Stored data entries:
+===+

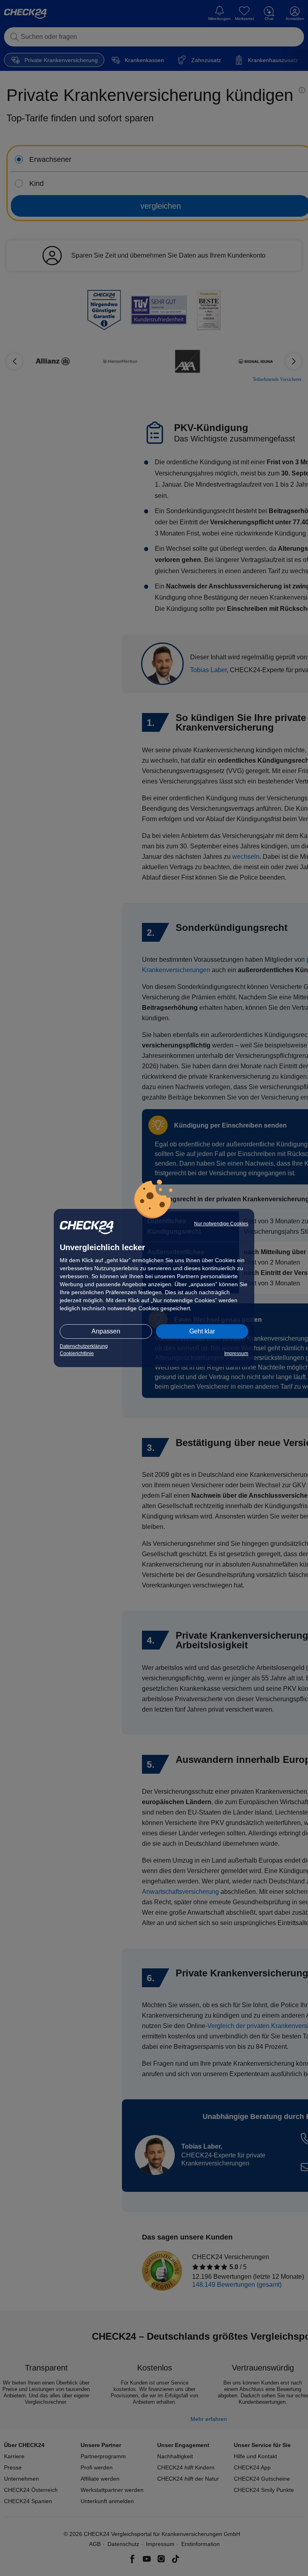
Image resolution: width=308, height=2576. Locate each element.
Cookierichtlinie (77, 1353)
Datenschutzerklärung (84, 1346)
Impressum (236, 1353)
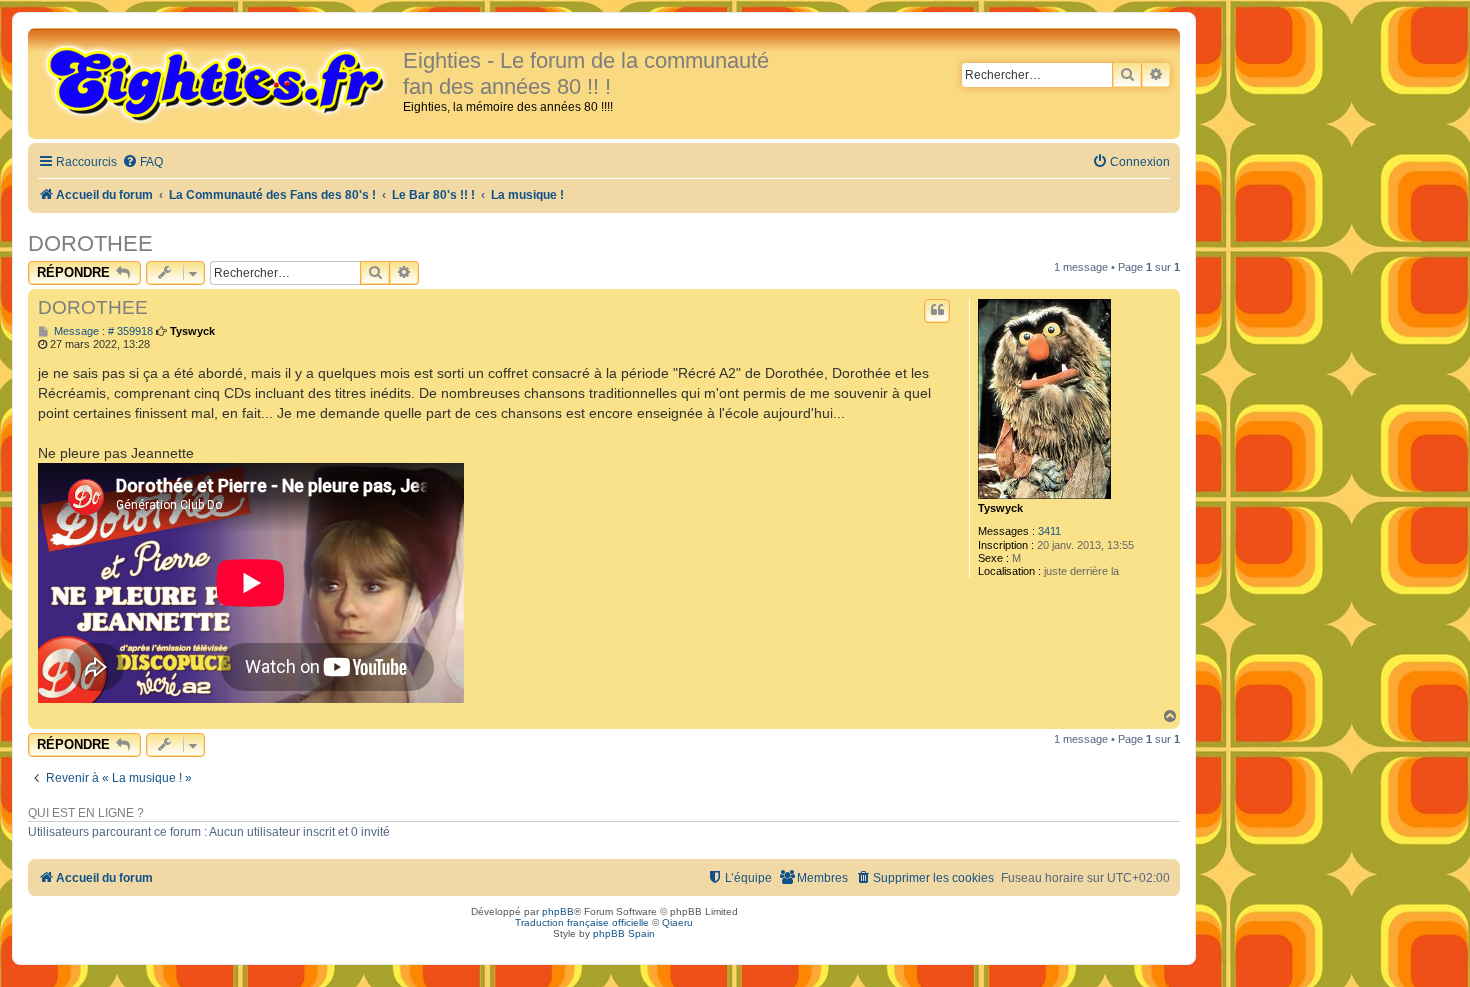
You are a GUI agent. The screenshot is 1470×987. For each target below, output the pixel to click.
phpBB (558, 911)
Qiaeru (677, 922)
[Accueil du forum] (218, 82)
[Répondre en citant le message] (937, 311)
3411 (1049, 531)
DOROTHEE (90, 243)
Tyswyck (1000, 508)
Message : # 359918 (102, 331)
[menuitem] (142, 162)
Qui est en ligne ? (86, 813)
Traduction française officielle (582, 922)
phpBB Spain (624, 933)
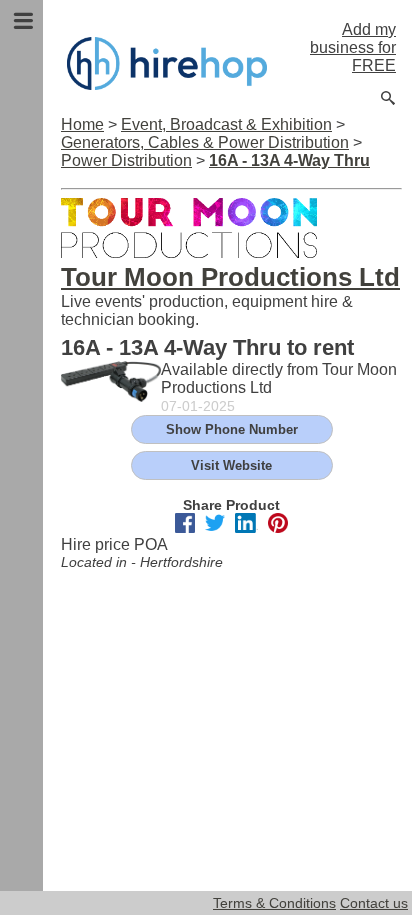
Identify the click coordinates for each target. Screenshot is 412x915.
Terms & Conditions (274, 903)
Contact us (374, 903)
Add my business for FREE (353, 47)
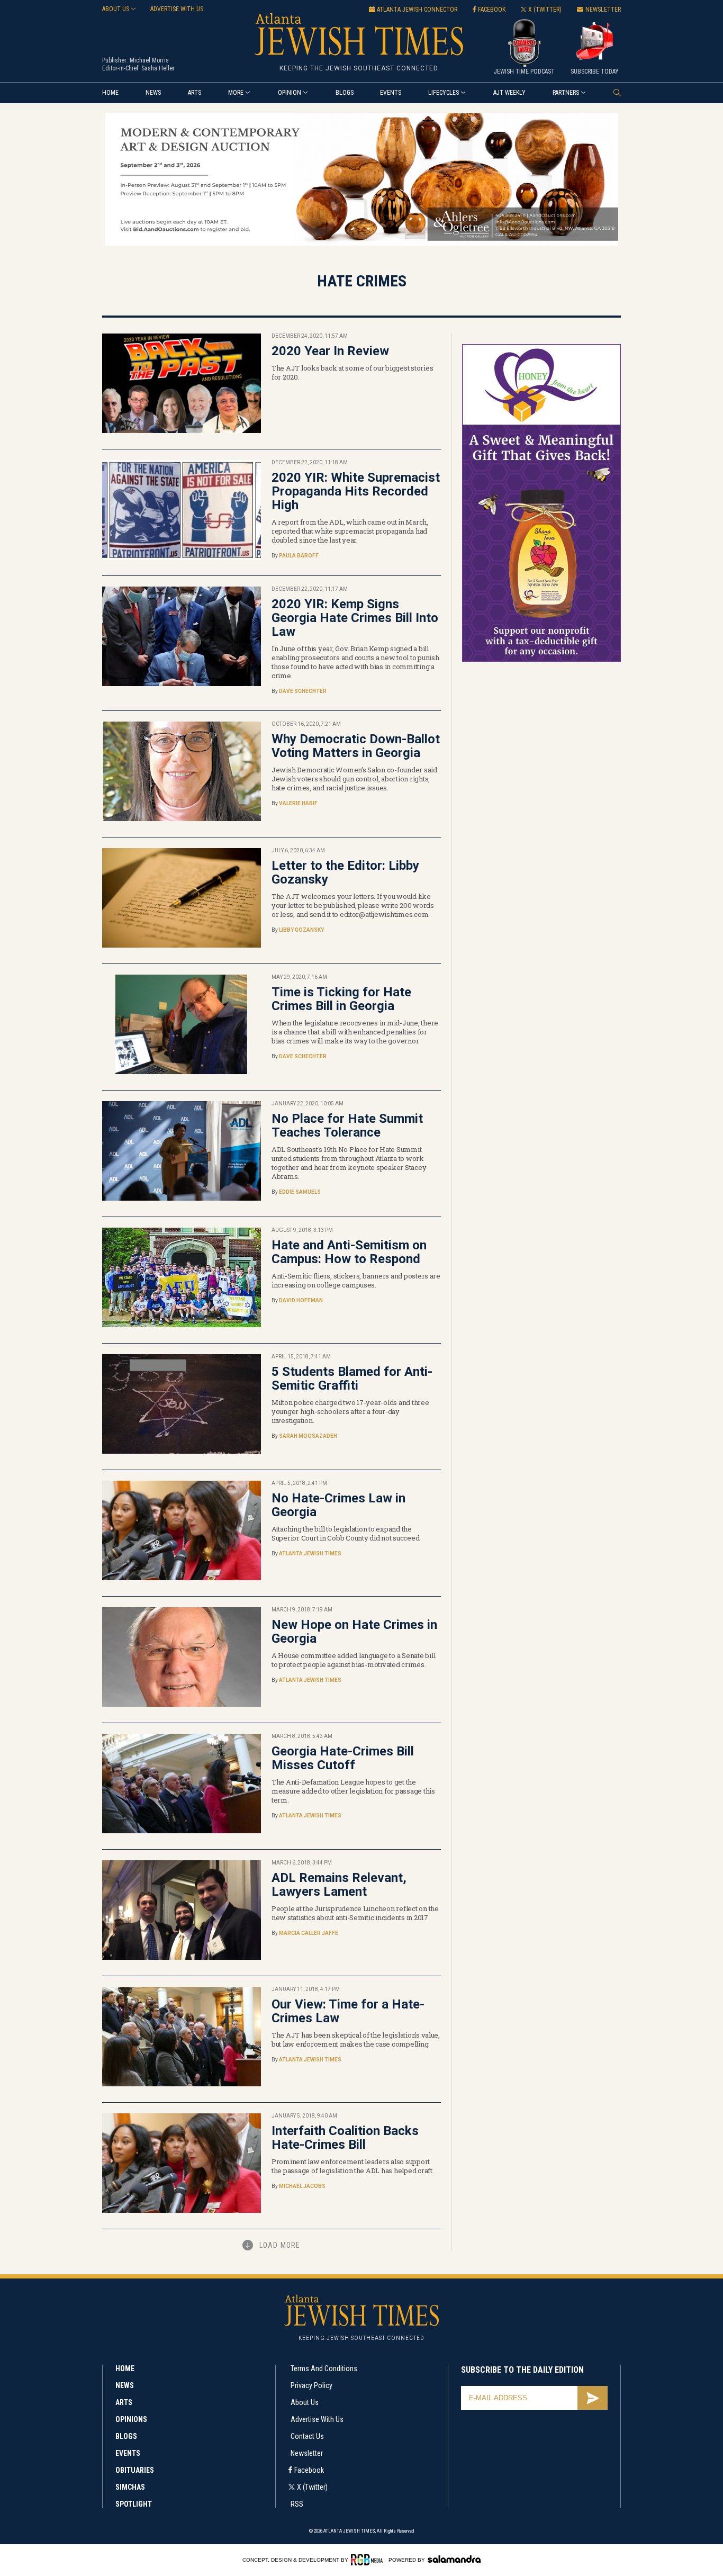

+===+

WORK TASK:
Every entry above is to be printed again exactly, pictures omitted.

RESULT FOR THIS EXERCISE:
Image resolution: width=308, height=2576. Locate each element.
Cookierichtlinie (77, 1353)
Datenschutzerklärung (84, 1346)
Impressum (236, 1353)
You are a GUI agent. The screenshot is 1470×987. For each target below, output the pixel to click.
phpBB (558, 911)
Qiaeru (677, 922)
[Accueil du forum] (218, 82)
[Répondre en citant le message] (937, 311)
3411 (1049, 531)
DOROTHEE (90, 243)
Tyswyck (1000, 508)
Message : # 359918 (102, 331)
[menuitem] (142, 162)
Qui est en ligne ? (86, 813)
Traduction française officielle (582, 922)
phpBB Spain (624, 933)
Identify the click coordinates for each target. Screenshot is 412x915.
Terms & Conditions (274, 903)
Contact us (374, 903)
Add my business for FREE (353, 47)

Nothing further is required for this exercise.